Depressing new freeway would take out 430 more homes

The Arizona Republic
Dec. 2, 2005 12:42 PM
Corinne Purtill

Ahwatukee Foothills residents have said repeatedly that they don't want a freeway blocking their view of the desert.

But pushing the proposed South Mountain Freeway below ground could exact a heavy price from communities on both sides of Pecos Road.

Engineers at the South Mountain Citizens Advisory Team meeting Thursday night said that building the freeway below-grade could consume an additional 430 homes along Pecos to make room for extra drainage tanks.

A representative for landowners in the Gila River Indian Community reacted with frustration to talk of depressing the freeway, and criticized the committee for not taking their concerns about drainage interruptions into account.

"We've said we didn't want this depressed," said Nat Percharo, who chairs a group representing about 5,000 owners of 1,300 acres on the reservation. "Why have we not been asked the simple question, 'How do you feel?'"

Whether elevated or depressed, the 10-lane freeway the Arizona Department of Transportation wants to build would have drainage channels running on either side of the asphalt to handle run-off from the highway.

If the freeway were built below ground, the depressed highway would block the run-off from South Mountain that now flows through washes under Pecos Road and onto the Gila River Reservation.

Engineers would have to build ponds 20 feet deep on the northern side of Pecos to hold the extra water before it could be pumped away.
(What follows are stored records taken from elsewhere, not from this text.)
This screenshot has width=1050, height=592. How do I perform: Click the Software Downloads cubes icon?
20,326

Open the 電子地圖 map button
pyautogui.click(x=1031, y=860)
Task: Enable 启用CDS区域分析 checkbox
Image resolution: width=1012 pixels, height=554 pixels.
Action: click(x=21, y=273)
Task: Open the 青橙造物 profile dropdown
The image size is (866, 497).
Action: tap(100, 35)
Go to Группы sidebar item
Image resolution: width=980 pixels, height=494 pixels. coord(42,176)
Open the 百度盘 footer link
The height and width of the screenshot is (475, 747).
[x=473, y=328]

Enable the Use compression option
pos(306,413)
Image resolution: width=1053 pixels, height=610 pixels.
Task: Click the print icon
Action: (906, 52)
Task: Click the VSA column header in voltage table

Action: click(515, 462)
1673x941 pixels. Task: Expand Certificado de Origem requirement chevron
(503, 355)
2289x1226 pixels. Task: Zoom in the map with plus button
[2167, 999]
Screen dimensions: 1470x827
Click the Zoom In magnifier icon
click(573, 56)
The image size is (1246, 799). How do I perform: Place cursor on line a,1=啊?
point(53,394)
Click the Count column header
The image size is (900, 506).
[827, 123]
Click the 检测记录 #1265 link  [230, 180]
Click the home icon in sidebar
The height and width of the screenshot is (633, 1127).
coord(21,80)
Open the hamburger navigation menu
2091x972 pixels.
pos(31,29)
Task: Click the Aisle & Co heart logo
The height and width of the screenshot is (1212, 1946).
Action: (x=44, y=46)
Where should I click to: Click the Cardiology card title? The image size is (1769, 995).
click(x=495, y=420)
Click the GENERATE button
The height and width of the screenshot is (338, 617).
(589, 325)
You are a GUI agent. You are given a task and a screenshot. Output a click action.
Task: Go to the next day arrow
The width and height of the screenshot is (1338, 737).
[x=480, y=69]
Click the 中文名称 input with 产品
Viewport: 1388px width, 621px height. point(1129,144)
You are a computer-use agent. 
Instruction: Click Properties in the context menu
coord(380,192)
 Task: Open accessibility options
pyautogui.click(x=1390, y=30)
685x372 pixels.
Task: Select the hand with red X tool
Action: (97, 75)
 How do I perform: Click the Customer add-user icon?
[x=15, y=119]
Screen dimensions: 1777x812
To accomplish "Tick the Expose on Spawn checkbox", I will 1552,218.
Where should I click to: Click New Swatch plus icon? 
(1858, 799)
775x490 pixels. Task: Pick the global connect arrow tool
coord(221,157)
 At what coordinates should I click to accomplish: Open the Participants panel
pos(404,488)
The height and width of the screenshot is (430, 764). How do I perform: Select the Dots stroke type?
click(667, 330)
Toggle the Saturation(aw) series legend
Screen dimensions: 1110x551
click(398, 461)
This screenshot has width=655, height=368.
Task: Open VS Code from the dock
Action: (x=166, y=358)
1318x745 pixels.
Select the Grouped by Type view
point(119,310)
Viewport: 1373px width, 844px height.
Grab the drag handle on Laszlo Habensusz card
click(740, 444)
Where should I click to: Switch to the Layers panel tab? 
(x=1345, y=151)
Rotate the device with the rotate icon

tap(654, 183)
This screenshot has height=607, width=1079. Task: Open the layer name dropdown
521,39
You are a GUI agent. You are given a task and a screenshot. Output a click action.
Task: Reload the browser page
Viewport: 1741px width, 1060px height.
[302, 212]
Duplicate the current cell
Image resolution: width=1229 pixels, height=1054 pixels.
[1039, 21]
That would take up to 210 additional acres containing 430 homes, said Amy Edwards, a project manager with the consultant HDR.

The freeway is currently designed to run at street level along Pecos with elevated interchanges, and could take 255 current and planned homes in Ahwatukee.

Committee members surmised that the prospect of bulldozing hundreds more homes there would not be warmly received.

"We hear the people of Ahwatukee screaming over 250 homes. What are they going to say when you take 430 more?" asked Laurie Prendergast, a member of the team from Laveen.

On the southern side of Pecos, landowners were concerned that a depressed freeway could interrupt drainage in an area that already sees dramatic flooding during heavy rains.

A storm about seven years ago caused such severe flooding that the reservation's fire trucks couldn't leave the station to rescue stranded residents, Percharo said.

"What am I going to do, sit there and get washed away? What is going to happen when you recede this freeway?" he said.

A depressed freeway could also hurt economic development plans along that land by blocking the community's access to Pecos, he said.